Figs. 2a and 2b – In electrically insulated bearings from NKE, the insulating layer is applied to the outer ring (SQ77 – Fig. 2a) or the inner ring (SQ77E – Fig. 2b) by plasma-spraying, a thin-film technology.

The physical effect of the insulation layer depends on the frequency of the voltage that causes the harmful currents in the bearings. In the case of DC voltage, the insulated bearing has Ohmic resistance. The higher this resistance is, the lower the electrical current. The resistance value of the insulated bearings is greater than 50 MΩ, thus limiting the electrical current to a level that cannot cause damage to the bearing.

The capacitive nature of the insulated bearing is advantageous in the case of AC voltage. The bearing then behaves in approximately the same way as a parallel circuit consisting of a resistor and a capacitor with a frequency-dependent resistance, called impedance. The impedance determines the magnitude of the alternating current that flows through the bearing for given values of voltage and frequency. Here too, the impedance should be as high as possible in order to reduce the current to a level that is incapable of damaging the bearing.
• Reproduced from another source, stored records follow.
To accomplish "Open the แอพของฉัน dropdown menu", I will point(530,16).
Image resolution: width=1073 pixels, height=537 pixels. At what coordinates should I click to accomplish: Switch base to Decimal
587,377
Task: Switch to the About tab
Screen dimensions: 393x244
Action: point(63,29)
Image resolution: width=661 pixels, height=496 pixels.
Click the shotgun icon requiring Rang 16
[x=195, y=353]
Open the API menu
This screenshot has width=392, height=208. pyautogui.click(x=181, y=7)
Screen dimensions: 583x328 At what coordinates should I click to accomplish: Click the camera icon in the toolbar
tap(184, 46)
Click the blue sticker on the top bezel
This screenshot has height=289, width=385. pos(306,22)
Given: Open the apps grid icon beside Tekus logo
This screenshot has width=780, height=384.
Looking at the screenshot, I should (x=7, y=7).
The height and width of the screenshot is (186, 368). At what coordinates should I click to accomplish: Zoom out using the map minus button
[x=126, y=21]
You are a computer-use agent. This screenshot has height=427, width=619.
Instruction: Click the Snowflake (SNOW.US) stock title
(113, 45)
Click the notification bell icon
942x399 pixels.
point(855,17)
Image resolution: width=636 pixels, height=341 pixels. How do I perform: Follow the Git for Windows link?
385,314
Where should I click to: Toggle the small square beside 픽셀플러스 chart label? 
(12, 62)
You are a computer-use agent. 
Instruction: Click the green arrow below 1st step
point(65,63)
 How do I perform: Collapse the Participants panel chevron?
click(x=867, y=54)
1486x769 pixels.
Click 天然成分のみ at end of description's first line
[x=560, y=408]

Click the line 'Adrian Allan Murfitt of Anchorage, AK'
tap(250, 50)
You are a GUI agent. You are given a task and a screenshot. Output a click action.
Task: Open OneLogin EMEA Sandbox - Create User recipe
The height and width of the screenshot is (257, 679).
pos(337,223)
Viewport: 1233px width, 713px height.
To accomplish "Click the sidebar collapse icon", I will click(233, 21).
In order to achieve high impedance values, the resistance of the insulating layer must be high and its capacitance must be low. This can be achieved by making the insulating layer as thick as possible and by reducing the overall insulation surface area. When transferred to the bearings, this means that this layer should preferably be applied to the bore of the inner ring. However, the coating is usually applied to the outer diameter for reasons of cost and due to the constraints of the manufacturing process. In most cases, this still results in more than adequate protection against damage from electrical corrosion. Another important property of the coating is its dielectric strength. The bearings from NKE have a dielectric strength of 1000 V as standard.